Overview
In Consul's service mesh, understanding which services are communicating can enhance observability and debugging. Although the Consul documentation does not directly address this requirement, Envoy provides mechanisms to extract and log service identities.
Prerequisites
-
Consul Service Mesh: Ensure Consul is configured with Envoy as the service proxy.
-
Envoy Proxy Knowledge: Familiarity with Envoy configuration and its observability features.
Key Envoy Fields
Envoy provides the following placeholders to capture service identity information in access logs:
- %DOWNSTREAM_LOCAL_URI_SAN%: Identifies the local service (the one receiving the request).
- %DOWNSTREAM_PEER_URI_SAN%: Identifies the peer service (the one making the request).
These placeholders allows to log which service is calling and which service is being called, providing detailed insights into service-to-service communication.
Enable Access Logs
Access log configurations for Envoy proxies in Consul are typically set in the proxy-defaults configuration. You can include placeholders like %DOWNSTREAM_LOCAL_URI_SAN%
and %DOWNSTREAM_PEER_URI_SAN%
in the Envoy access log format.
The following example is a minimal configuration for enabling access logs :
Kind = "proxy-defaults"
Name = "global"
AccessLogs {
Enabled = true
}
All proxies, including sidecars and gateways, emit access logs when the behavior is enabled. Both inbound and outbound traffic through the proxy are logged, including requests made directly to Envoy's administration interface.

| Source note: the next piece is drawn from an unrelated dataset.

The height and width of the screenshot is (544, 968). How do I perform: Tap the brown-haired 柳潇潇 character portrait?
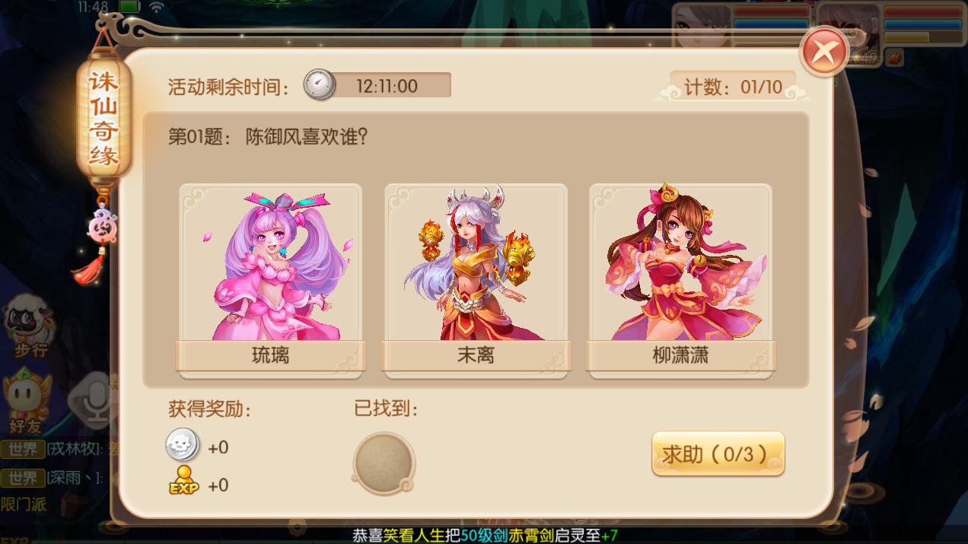pos(680,263)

Envoy uses command operators to expose information about application traffic. You can use these fields to customize the access logs that proxies emit. To use a custom access log, in the proxy-defaults configuration entry, set JSONFormat to the string representation of the desired JSON.
Nesting is supported.
Sample Custom Logs :
Kind = "proxy-defaults"
Name = "global"
AccessLogs {
Enabled = true
JSONFormat = <<EOF
{
"myCustomKey" : {
"callerService" : "%DOWNSTREAM_LOCAL_URI_SAN%",
"callingService" : "%DOWNSTREAM_PEER_URI_SAN%"
}
}
EOF
}
Please Note :
- If you enable access logs after the Envoy proxy was started, access logs for the administration interface are not captured until you restart the proxy.
- To make
%DOWNSTREAM_LOCAL_URI_SAN%
and%DOWNSTREAM_PEER_URI_SAN%
effective, mTLS must be enabled because these placeholders rely on the TLS certificates exchanged during the handshake.connect {
enabled = true
ca_provider = "consul"
}
Conclusion
By leveraging Envoy's %DOWNSTREAM_LOCAL_URI_SAN%
and %DOWNSTREAM_PEER_URI_SAN%
placeholders, you can log and analyse caller service names effectively in a Consul service mesh environment. This method ensures enhanced observability and better debugging capabilities for your microservices architecture.